Desde la primera página, la obra impone una presencia monumental. Uruk, la ciudad de las murallas imposibles, es un personaje en sí misma. Un organismo vivo, sofocado por el peso del hombre que la reina, la domina y la despedaza. Porque Gilgamesh no es, al inicio, un héroe. Ni siquiera un villano majestuoso. Es un tirano puro, una tormenta con forma humana. Un rey mitad divino que actúa como un depredador, tomando lo que quiere, humillando lo que toca y ejerciendo el poder como un látigo sin freno. Y la obra no se esconde. No dulcifica nada. Bruneau entiende que antes de convertirse en mito luminoso, Gilgamesh fue oscuridad absoluta. Es ahí donde entra la intervención divina. No como un milagro, sino como un correctivo. Los dioses, hartos del caos del rey, crean un contrapunto, una bestia-hombre llamada Enkidu. Desde el primer momento en que Taranzano lo dibuja emergiendo del desierto, con su fuerza salvaje y su inocencia primitiva, entendemos que no se trata de un simple secundario. Es el espejo que hará temblar al tirano.
Bruneau construye la llegada de Enkidu con una precisión admirable. Cada paso que da hacia la civilización es un recordatorio de que el mundo de Uruk no es solo piedra y poder. Es un conjunto de valores, de jerarquías, de límites que Gilgamesh ha roto durante demasiado tiempo. Cuando ambos se encuentran, cuando chocan por primera vez, el cómic alcanza uno de sus momentos más potentes. La pelea de titanes que transforma el odio en respeto y el respeto en amistad. Una amistad que es el corazón palpitante de toda esta epopeya.
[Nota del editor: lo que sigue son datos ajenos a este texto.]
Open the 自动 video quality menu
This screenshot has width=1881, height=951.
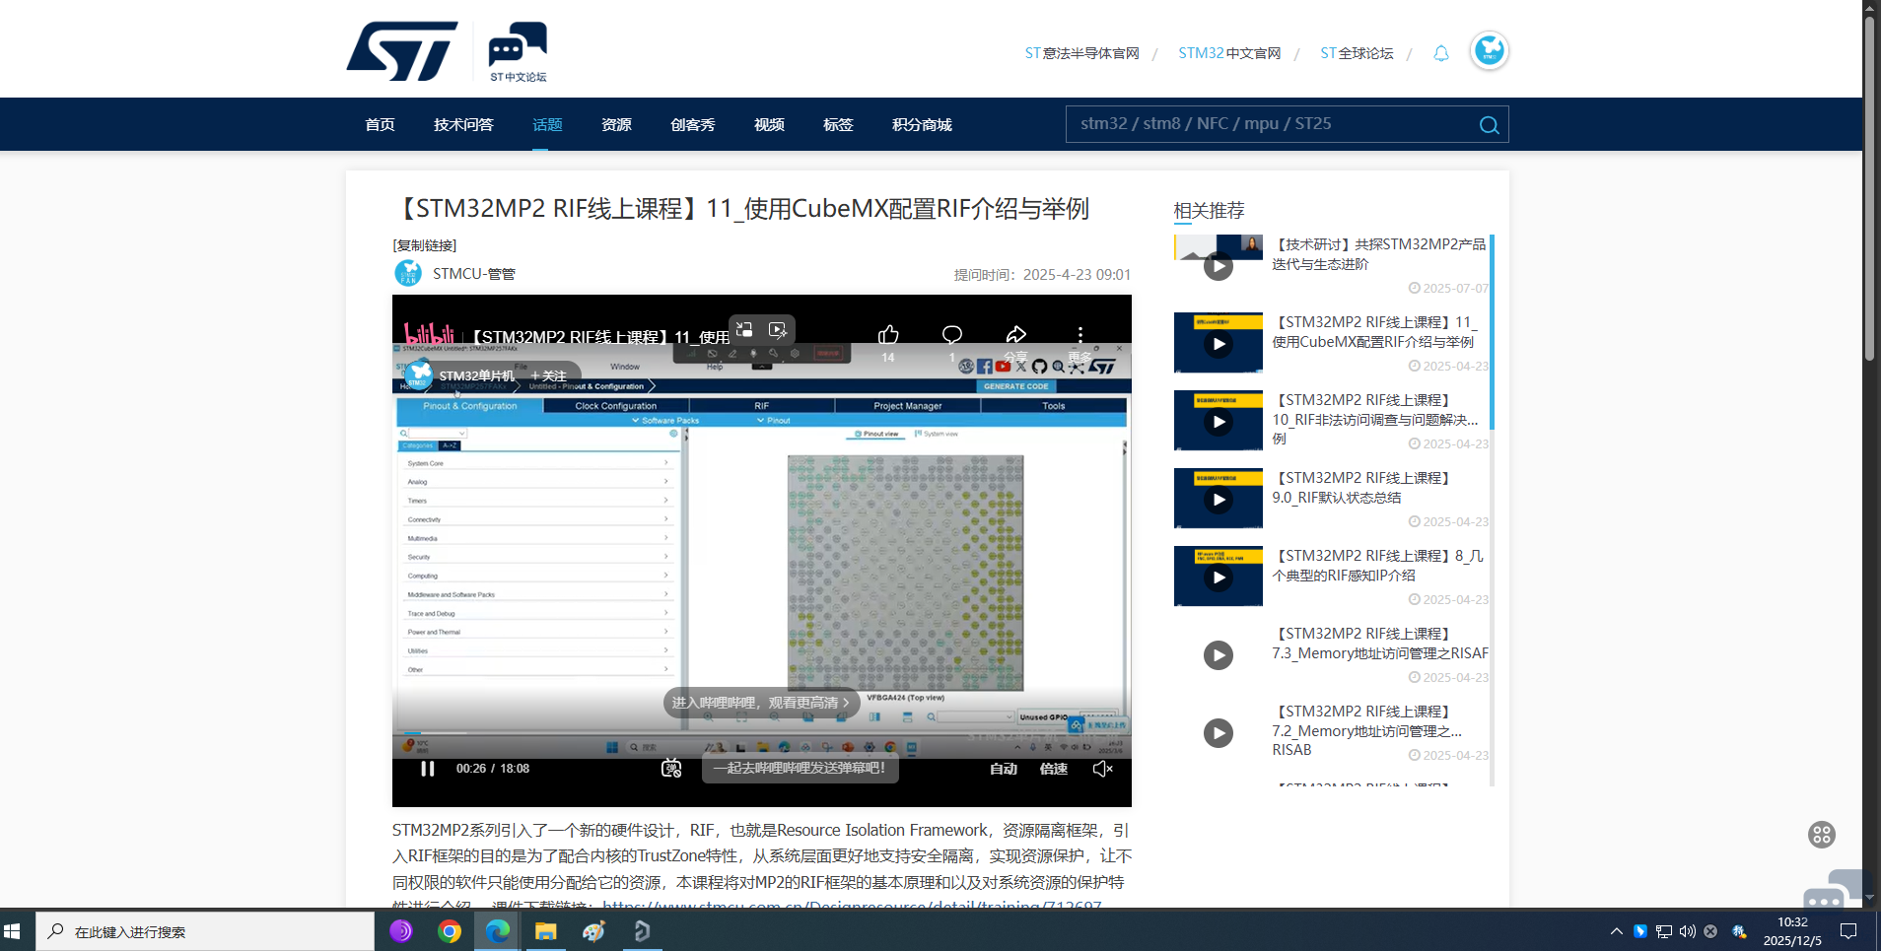click(x=1003, y=769)
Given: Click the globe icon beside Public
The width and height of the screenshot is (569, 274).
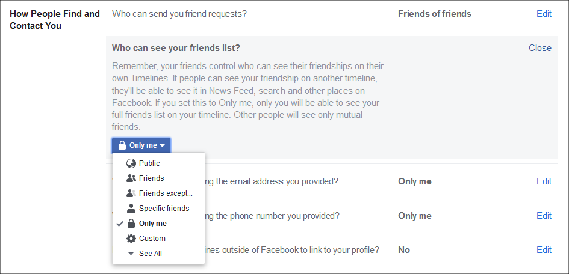Looking at the screenshot, I should click(131, 163).
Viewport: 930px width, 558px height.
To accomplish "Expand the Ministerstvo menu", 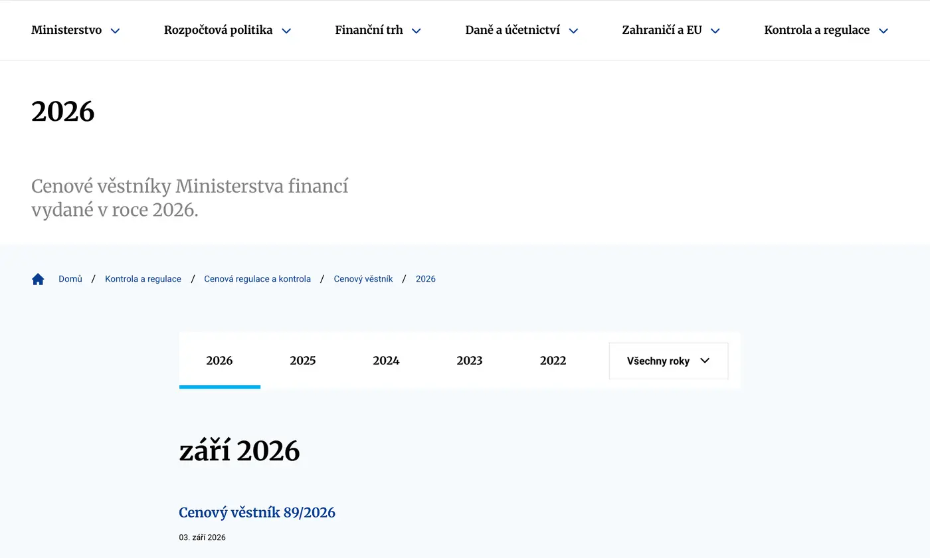I will point(76,30).
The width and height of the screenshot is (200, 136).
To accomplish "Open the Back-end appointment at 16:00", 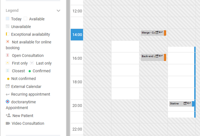I will [148, 56].
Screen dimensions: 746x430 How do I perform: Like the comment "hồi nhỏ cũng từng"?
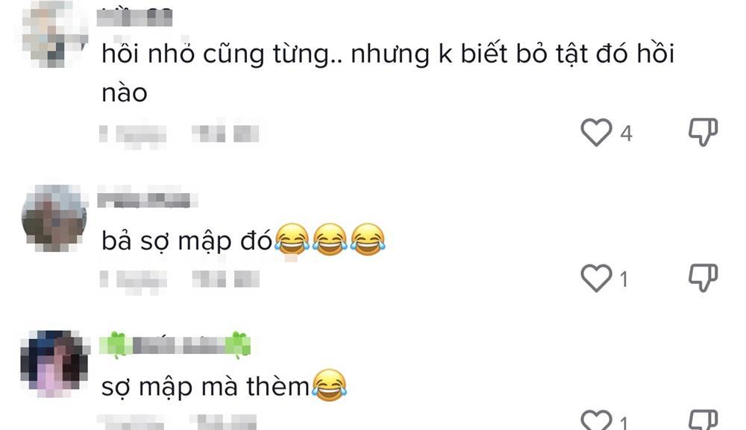click(x=596, y=132)
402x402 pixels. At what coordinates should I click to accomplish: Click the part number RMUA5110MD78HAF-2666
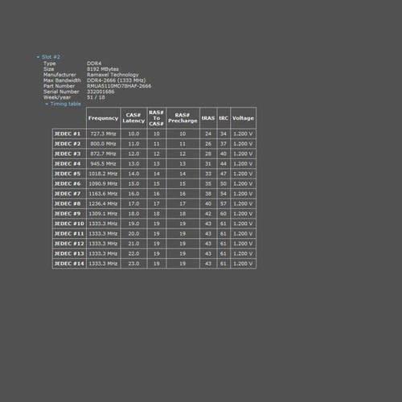[x=119, y=86]
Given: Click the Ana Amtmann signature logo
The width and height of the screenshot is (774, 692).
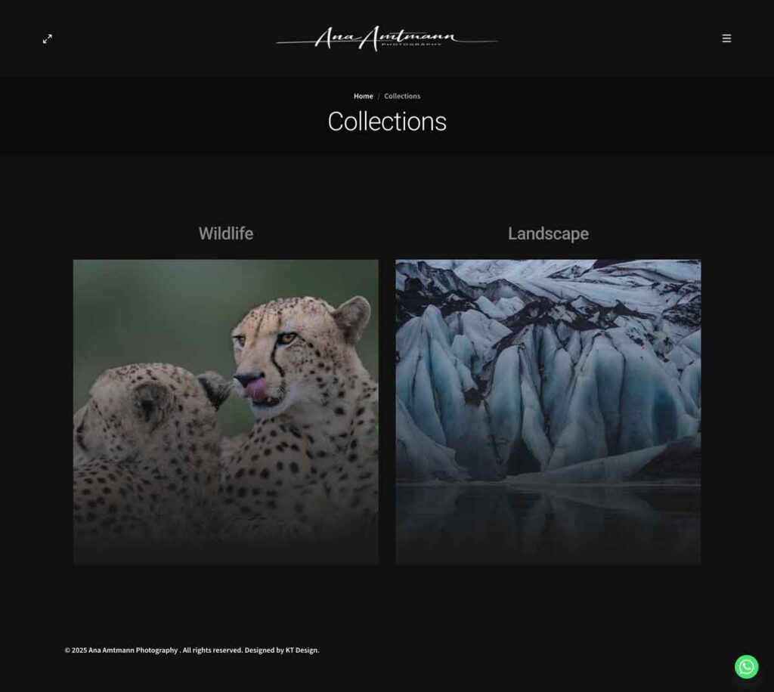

Es aquí donde la obra despliega toda su fuerza. Se entiende que no se trata solo de seguir hazañas míticas. Se trata de ver cómo un monstruo se vuelve hombre gracias al único ser capaz de mirarlo a los ojos sin temblar.

El segundo tramo del volumen, centrado en las gestas compartidas, es un festival heroico. Bruneau y Taranzano recrean las aventuras de Gilgamesh y Enkidu con una solemnidad vibrante. Desde la caza del monstruoso Humbaba hasta el enfrentamiento devastador contra el Toro Celeste enviado por la diosa Ishtar. Cada secuencia es un despliegue que combina grandiosidad y ferocidad, sin perder el sentido mitológico. La paleta de colores, más terrosa y orgánica funciona como un lenguaje propio. Evoca arcilla, desierto, madera, sangre seca. Evoca origen. Sin embargo, el verdadero golpe maestro llega cuando, tras desafiar a los dioses una vez más, Enkidu muere. Aquí el cómic se vuelve sombrío, desgarrador, inmenso. Taranzano dibuja la devastación de Gilgamesh con una humanidad brutal. Un rey que nunca había conocido límite se enfrenta por primera vez a la frontera que nadie puede cruzar. La muerte no es un concepto para él. Es un ladrón, una sombra que le arrebata a la única persona que lo había hecho mejor. En ese instante nace el Gilgamesh eterno. El héroe que, aterrado por la mortalidad, emprende un viaje imposible para desafiar a la muerte misma.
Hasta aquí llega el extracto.